It was early when I went out. I've been mostly going out early and coming home early unless I wind up at JR's. My mood last night was terrible, I was having a hard time keeping my shoulders back and head up. I decided I'd go out and make the bar rounds. I had a good little routine going. Theos, Smoke & Barrel, Brewskis, Busters, Dickson St Theater, and JR's.
I parked in my usual spot at the brick wall behind the 36 club. It's a Dickson St staple fine dining spot with lots of unattended parking. I hiked up my pants that were dragging on the heels of my converse and buttoned the lower button of my shirt in a bent over, half slump, doing a few things at the same time kinda way. I crossed paths with a tall short haired, well-groomed guy in a tie, either a frat boy or a waiter and walked passed him to Brewskis. It was a quick walk-through. I couldn't really bring myself to stick around so I turned back up the street to drop in at the theater and head home.
The theater was the same it's always been and will always be. Fri-Sat-Sun club for the Hip-Hop crowd. The music is terrible the clientele is cheap and 9/10 there's always a fight. A few quick hugs and hellos and that was it. I was done. I was on my way home just as soon as I said hi to Tori and my friends that were texting me from Smoke & Barrel. Walking back passed my car I see the frat boy from earlier. I make the patio across the street from where I'm parked before he starts calling out after me, "Hey!" I turn back to face him and I'm trying to figure out who he is, like is he one of those local kids that I should know and don't. Walking up to me he asked, "Is that black car yours?"
"Yeah, why?" and I still didn't know who the fuck he was.
"Did you scratch my car? it's the Maroon 2000 Mercury Cougar?" Oh god, it's just some high strung waiter from the 36 Club.
"What? No, I didn't scratch anything." And that was all it took for me to get all alpha and all of this to escalate. Quick explanation, when I get accused of things I get short and sound condescending and you could even say I get a little mean.
"Well you were bending down by it, why were you bending down? I think we should just hang out here and see what the cops have to say about this..."

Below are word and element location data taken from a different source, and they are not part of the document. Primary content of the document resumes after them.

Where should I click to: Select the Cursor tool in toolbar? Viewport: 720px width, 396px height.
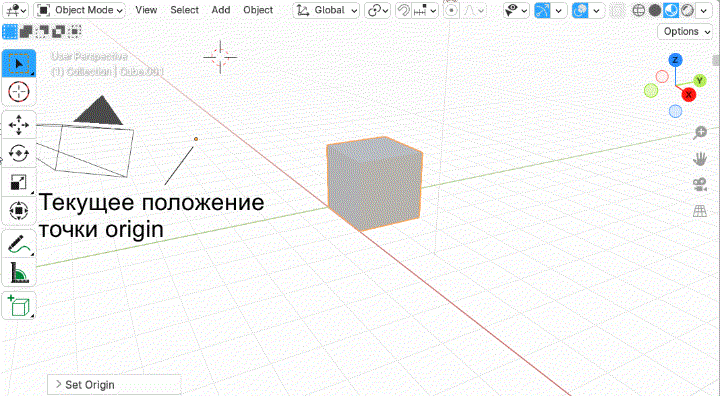point(19,92)
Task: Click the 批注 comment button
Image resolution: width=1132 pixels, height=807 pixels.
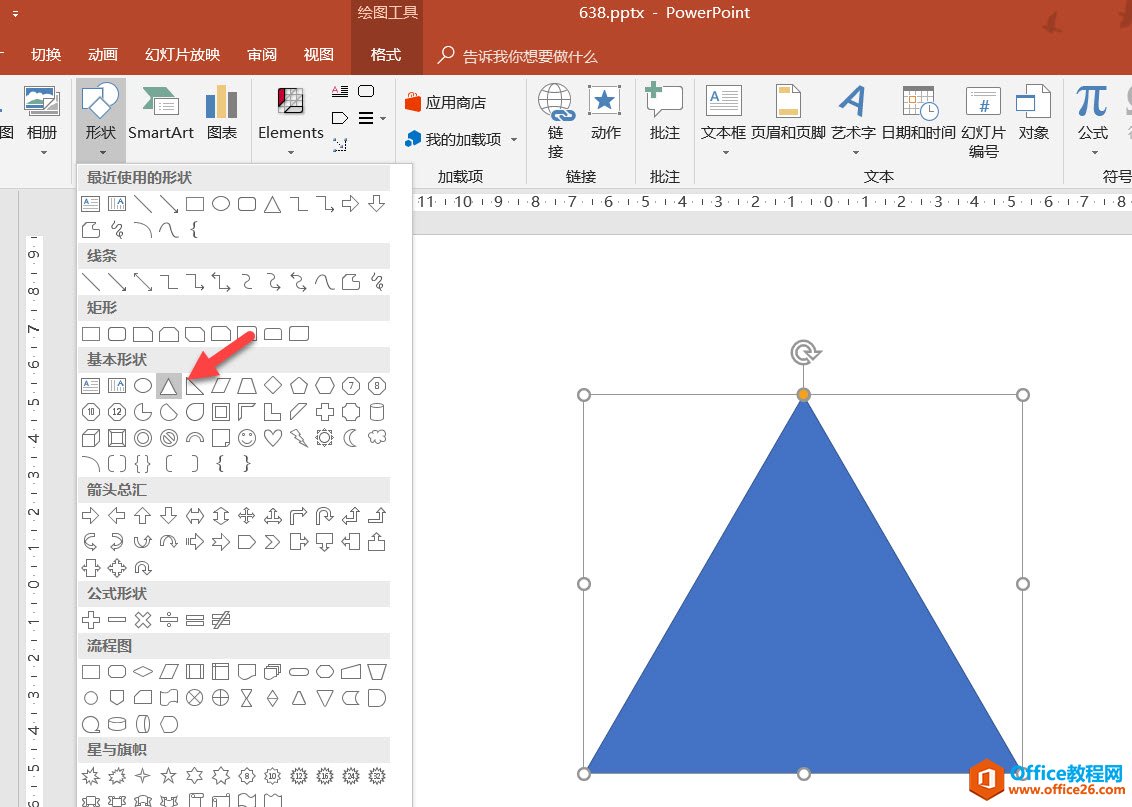Action: coord(664,113)
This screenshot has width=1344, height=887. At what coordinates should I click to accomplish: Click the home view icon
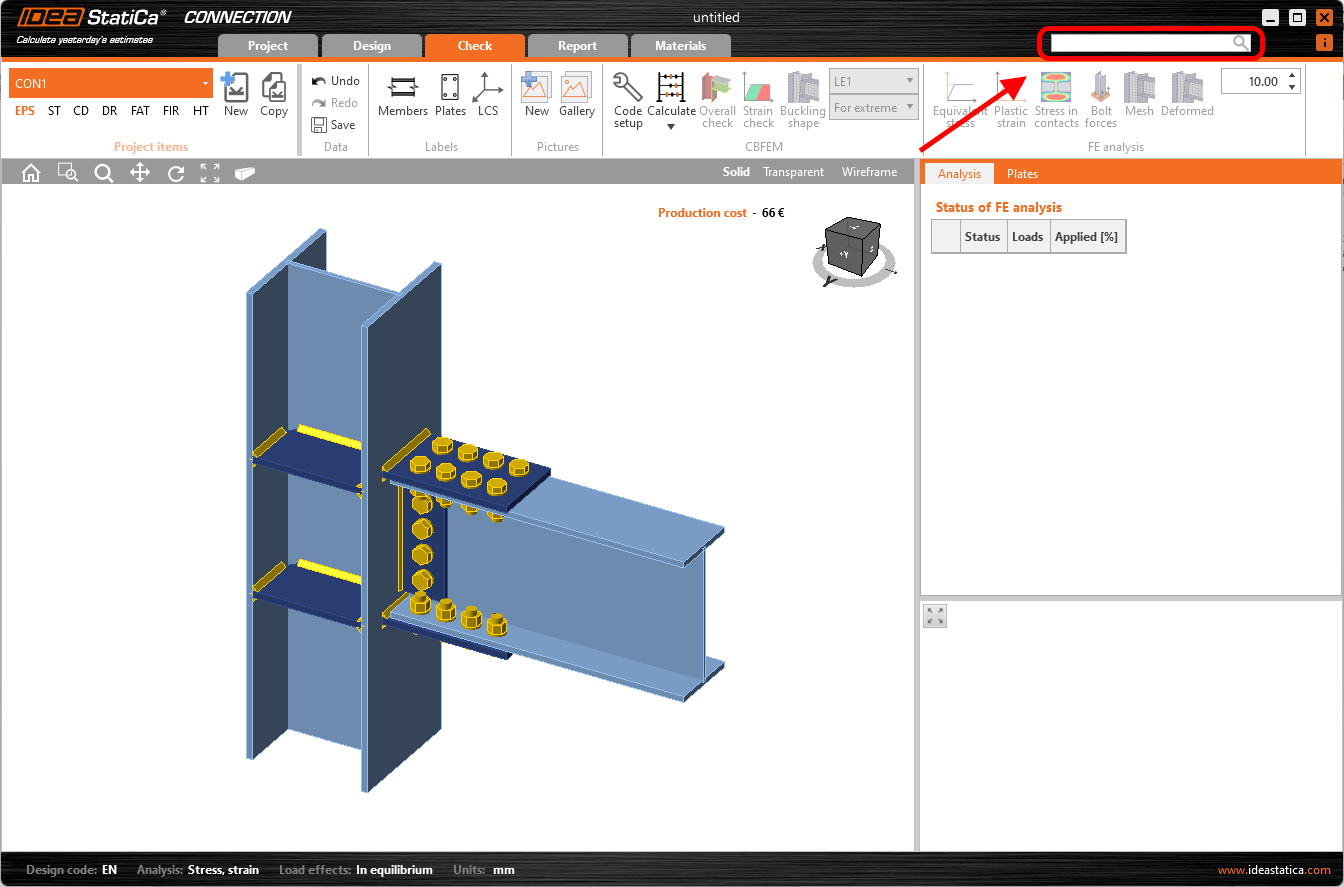31,173
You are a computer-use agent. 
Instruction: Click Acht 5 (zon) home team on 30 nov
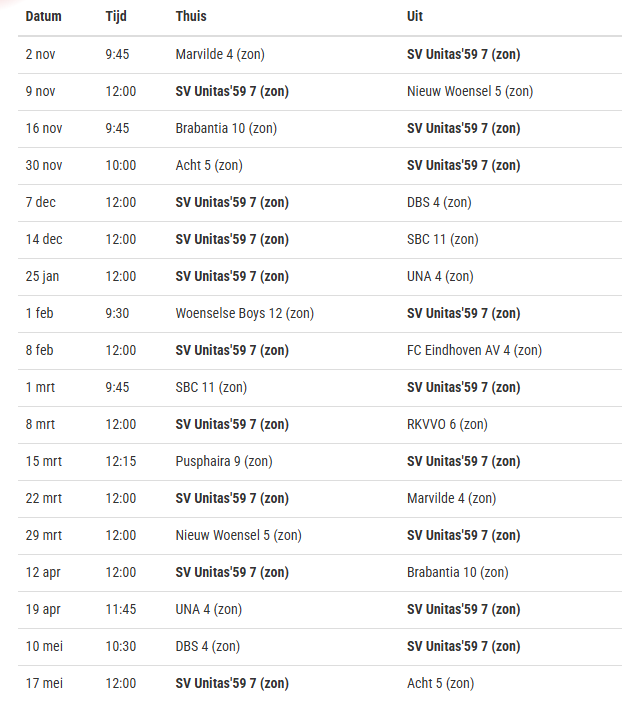pyautogui.click(x=209, y=165)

For the next few minutes the tense dialog between us was a back and forth of me insulting his choice of cars and his obviously high strung behavior until the cops showed up. They took statements, looked at my ID, tried to say that my front bumper looked like i had hit something, just really looking for something to make this asshole waiter happy. I fielded questions, was asked why I was seen bending over by his car and I just laughed. seriously? "I don't know why I was bending over."
Cop said " that was ____ ago and you don't remember?" Of course I didn't remember, why would i care? Eventually the whole ordeal blew over after I filled out a statement pulled his note off of my car and the cops sarged off.
I can not talk to cops without seeming guilty apparently. i tried to explain that I would have no motive to do something pointless like that to someone I'd never met and that even if I had done it, why would i bother sitting around or staying parked there next to the car I'd just keyed if that was the case. I hate cops. Nothing every works out with me and police. Ever. Which made me even more glad that I was 100% sober so far. I can just imagine getting a PI or being charged for keying this guy's car if i'd been drinking.
We ended up shaking hands after the police finally left. If i hadn't made an effort to make nice it would have eaten at me for the rest of the night. He apologized and i went to have a cool down beer.
a lot of crazy "i hate cops" texting later I ended up running into my bartender friend and ex's ex BFF Tussy. We would up dancing at a club in a 'Dance off' until we would up drinking shots at Brewskis w/ their entire bar staff until about 3:30.